Get Smarta.com – Site aims at one-stop-shop to set up a business

A fairly big play to help small businesses grow fast launches today in the form of Smarta, an attempt to create a one-stop shop for setting up and growing a business. You’ll be hearing a lot about it in the press because it has a bunch of people behind it with high media profiles, namely two Dragons from the BBC’s Dragons Den TV show. But will it cut the mustard?

It will if the tenacity of CEO Sháá Wasmund is anything to go by. She made her name during the last boom as a director of travel company, Deckchair.com and Mykindaplace.com, sold to BSkyB. Most recently she has been at BrightStation Ventures, an investment vehicle, but has since extracted herself to work full time on Smarta, which has nothing to do with BrightStation.

Smarta’s private backers are Simon Woodroffe (Founder of YO! Sushi), Bebo founder Michael Birch, David Saul (Business Environment Group) and Dragons’ Den panelists Theo Paphitis (also owner of Ryman Stationery) and Deborah Meaden. There is up-front sponsor money from NatWest, RBS bank and Vodafone, as well as from law firm Mishcon de Reya and serviced office provider Business Environment, which will both be providing services to users. Smarta is due to be launched today by Minister for Digital Engagement and Parliament’s first blogger, Tom Watson MP.

Get the picture?

So, Smarta is not unlike a sexier, private sector version of Business Link, the government-backed initiative to support small businesses which has been disappointing to say the least. Word on the street tells me they spent £20m on their useless web site, much of it on management consultancies to tell them they were fulfilling their brief. Sounds like your average government department, no?

But with Smarta you will be able to do a number of practical things: Legally register a business online with almost as much ease as you would buy a domain name; actually buy domain names; use the in-built social network to promote your businesses and yourself to other entrepreneurs; watch video tutorials and interviews with entrepreneurs; read how-to editorial features for businesses; ask questions; get financial and legal advice. You can also apply for a business banking account from RBS or NatWest.

They aim to have 200,000 users by the end of 2009. Revenue will be from sponsorship/advertising and transactions (domain name sales, business planning software etc).

Apparently there is a market out there. Here’s their maths:

The 2007 UK Global Entrepreneurship Monitor report found that roughly 2.8 million people in the UK are thinking or have thought about starting up a business. Figures from the Department for Business, Enterprise Regulatory Reform also show that only c.400k business actually start up each year. So therefore roughly 2.4m million people who are thinking about starting a new business never do.

The reasons are simple: professional services and infrastructure are expensive; paperwork; hard to find other entrepreneurs to network with; lack of mentoring. Smarta aims to address all these.

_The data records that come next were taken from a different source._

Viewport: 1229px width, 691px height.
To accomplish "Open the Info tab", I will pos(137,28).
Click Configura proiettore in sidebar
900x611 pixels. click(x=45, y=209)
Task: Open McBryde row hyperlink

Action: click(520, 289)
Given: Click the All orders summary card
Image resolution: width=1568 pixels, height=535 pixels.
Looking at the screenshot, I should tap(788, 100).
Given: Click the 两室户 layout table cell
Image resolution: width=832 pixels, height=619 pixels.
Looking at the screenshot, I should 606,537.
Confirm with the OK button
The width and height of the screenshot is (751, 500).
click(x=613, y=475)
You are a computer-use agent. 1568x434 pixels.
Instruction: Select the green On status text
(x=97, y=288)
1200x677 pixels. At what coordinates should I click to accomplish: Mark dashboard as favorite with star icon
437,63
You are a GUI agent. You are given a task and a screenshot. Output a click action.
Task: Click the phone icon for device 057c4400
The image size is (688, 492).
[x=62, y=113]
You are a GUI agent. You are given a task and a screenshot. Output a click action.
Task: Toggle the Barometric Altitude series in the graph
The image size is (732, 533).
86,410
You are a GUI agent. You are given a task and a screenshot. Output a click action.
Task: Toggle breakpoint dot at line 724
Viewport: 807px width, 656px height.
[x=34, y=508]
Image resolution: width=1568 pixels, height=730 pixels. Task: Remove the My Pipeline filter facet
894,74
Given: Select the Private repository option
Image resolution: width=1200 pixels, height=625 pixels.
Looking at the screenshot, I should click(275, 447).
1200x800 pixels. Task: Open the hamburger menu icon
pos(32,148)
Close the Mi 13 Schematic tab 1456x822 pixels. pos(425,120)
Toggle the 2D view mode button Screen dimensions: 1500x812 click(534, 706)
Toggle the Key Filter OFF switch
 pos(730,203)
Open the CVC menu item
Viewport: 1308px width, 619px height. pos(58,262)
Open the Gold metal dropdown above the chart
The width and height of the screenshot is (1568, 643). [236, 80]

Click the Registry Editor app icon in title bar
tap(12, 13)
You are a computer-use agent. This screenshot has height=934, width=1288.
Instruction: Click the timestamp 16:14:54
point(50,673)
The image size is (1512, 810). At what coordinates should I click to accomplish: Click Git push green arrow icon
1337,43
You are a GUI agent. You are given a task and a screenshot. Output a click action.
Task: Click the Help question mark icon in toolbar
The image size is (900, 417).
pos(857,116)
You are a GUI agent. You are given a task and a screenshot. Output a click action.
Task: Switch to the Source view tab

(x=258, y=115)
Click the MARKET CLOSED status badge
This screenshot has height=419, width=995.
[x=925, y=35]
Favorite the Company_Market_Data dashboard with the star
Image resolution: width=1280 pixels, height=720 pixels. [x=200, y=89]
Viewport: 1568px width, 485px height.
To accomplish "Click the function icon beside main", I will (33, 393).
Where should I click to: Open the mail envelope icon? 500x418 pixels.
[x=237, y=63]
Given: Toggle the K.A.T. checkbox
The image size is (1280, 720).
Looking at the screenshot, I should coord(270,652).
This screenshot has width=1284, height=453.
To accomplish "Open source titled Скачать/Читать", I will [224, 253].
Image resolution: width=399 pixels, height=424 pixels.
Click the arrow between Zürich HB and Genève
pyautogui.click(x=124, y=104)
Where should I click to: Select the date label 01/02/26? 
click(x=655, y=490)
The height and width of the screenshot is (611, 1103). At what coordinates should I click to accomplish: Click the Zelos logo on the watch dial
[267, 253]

Thus, if Smarta gets 1% more of the 2.4 million to start up a business, that’s 24,000 additional start-ups. If each one has an turnover of £225,028 (according to the UK Dept for Business, Enterprise & Regulatory Reform estimate for UK private enterprises with 0-49 employees in 2007) then the figure that pops out is £5.4bn.

Of course Smarta itself isn’t going to get all that. But it might be able to hook into the market if it’s quick, and, er, smart enough.

However, although the site shows plenty of promise, a couple of things ring alarm bells for me. The site was not built in-house but by digital agency Public Zone and designed by How Splendid. That’s fine, but real tech startups control their own tech. Perhaps they’ll address this later.

The videos of entrepreneurs are good, but you can’t share/embed them. It’s on their to-do list but I do wonder why they needed to build their own video player for this. Also, events don’t have calendar feeds (also on the to-do list).

Smarta will also be hard to scale across national boundaries beyond the UK (but perhaps not impossible?).

Lastly, their biggest challenge is in not becoming Ecademy. And there are other sites out there that purport to do the same thing. Two things help them on this: Smarta is not out to be a personal cult for it’s founder, although the media profile of the backers is going to go some way to differentiating the site from similar-sounding ones. All they need to do is execute on the tech a bit better.

Assuming all the above can come together, Smarta should be a very welcome boost to the UK’s entrepreneurial scene.